It’s almost a “where were you” when you first heard the rumblings on social media about Lifetime’s “Surviving R. Kelly,” which aired the first part of the six-part series last week.
Shock and disgust were the common themes expressed on social media, as a wide range of interviews with R. Kelly’s family members, former friends and colleagues, and women who claim that the singer and producer used his influence to sexually and physically abuse women and young girls.
It’s like a bad dream. It’s been 25 years since R. Kelly had to deal with the sexual abuse allegations. Fast forward to 2019 and there are new reports along with witnesses and damning testimonies about his brutish behavior. Despite the manner in which the docuseries lays out
the brutal details, Kelly has always found a way to evade the charges and any significant consequences almost every time.
The complete series is six hours long and divided into chapters in an effort no doubt to try to untangle the long history of allegations against the singer. The set-up is important and in the first two episodes, we dive into his childhood, in which his musical ability and his own sexual abuse are laid bare. Here we follow his rise to stardom, and his relationship to the late Aaliyah, whom he met when she was just 12 years old. The third and fourth episodes detail the scandal of the infamous “pee tape,” which allegedly showed Kelly urinating and having sex with a 14-year-old girl and the subsequent child pornography case that ended in a surprise acquittal.

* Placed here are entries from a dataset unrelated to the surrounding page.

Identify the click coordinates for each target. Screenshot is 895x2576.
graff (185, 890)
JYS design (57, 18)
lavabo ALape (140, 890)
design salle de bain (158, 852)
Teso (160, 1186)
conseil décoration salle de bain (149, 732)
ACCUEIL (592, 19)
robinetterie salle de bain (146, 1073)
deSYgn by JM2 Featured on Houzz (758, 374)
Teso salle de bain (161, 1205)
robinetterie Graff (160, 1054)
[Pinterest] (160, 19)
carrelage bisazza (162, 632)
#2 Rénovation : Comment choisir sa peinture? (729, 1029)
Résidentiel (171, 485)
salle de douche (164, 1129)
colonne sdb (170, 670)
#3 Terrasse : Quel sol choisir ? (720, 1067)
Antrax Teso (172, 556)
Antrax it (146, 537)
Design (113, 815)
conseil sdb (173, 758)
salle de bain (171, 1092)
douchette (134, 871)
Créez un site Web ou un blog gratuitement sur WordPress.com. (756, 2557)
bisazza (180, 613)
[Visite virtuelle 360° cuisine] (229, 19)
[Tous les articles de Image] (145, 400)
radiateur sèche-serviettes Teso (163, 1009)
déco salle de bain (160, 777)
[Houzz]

The final two episodes recap the disturbing reports, from the last several years, about Kelly grooming women and girls into a sex cult for his pleasure.
What’s uncomfortable to watch is the praise that the music community continued to shower on him despite the fact that so many of them knew about Kelly’s alleged behavior and continued to cover up for him.
On Twitter, many viewers criticized the girls and women arguing that they should’ve known better.
Despite women giving details on the years of violence,
intimidation, and molestation it’s hard to understand why this serial pedophile isn’t serving time behind bars. All this makes the series even more disturbing because there have been recent reports that
Kelly’s legacy of sexual abuse is ongoing.
Why is this docuseries so crucial? Because it’s made painfully clear that so many people in the music industry were not only aware of his behavior but allegedly enabled him. A victim said as much, stating;
[that] “the reason why he could do it is that he had people helping him”.
What stays with the viewer is just how long Kelly’s pattern has been
in motion and the fact that the women—the survivors are young still,
while others now are mothers themselves with daughters the same age they were when they met and were allegedly abused by him.
We also hear the roar of the survivors and their support system. We hear from Kelly’s own brothers and employees and we watch (in horror) as they come to terms with their own part in protecting him over the years.
They let a monster continue to ravage innocent women and despite their testimonies tinged with regret, all of them say the same thing, citing that his musical brilliance and natural charisma took control.
How does one explain a life of a sexual predator? In the series, there are attempts by culture writers, sexual violence experts, clinical psychologists, and even Kelly’s industry peers but in truth, there is no answer that fits. No one should have allowed this behavior.
His reported marriage to the late Aaliyah when she was just 15 years old brought great emotion from social media highlighting the fact that
“Surviving R. Kelly” isn’t an easy watch.
“Surviving R. Kelly” aired on Lifetime.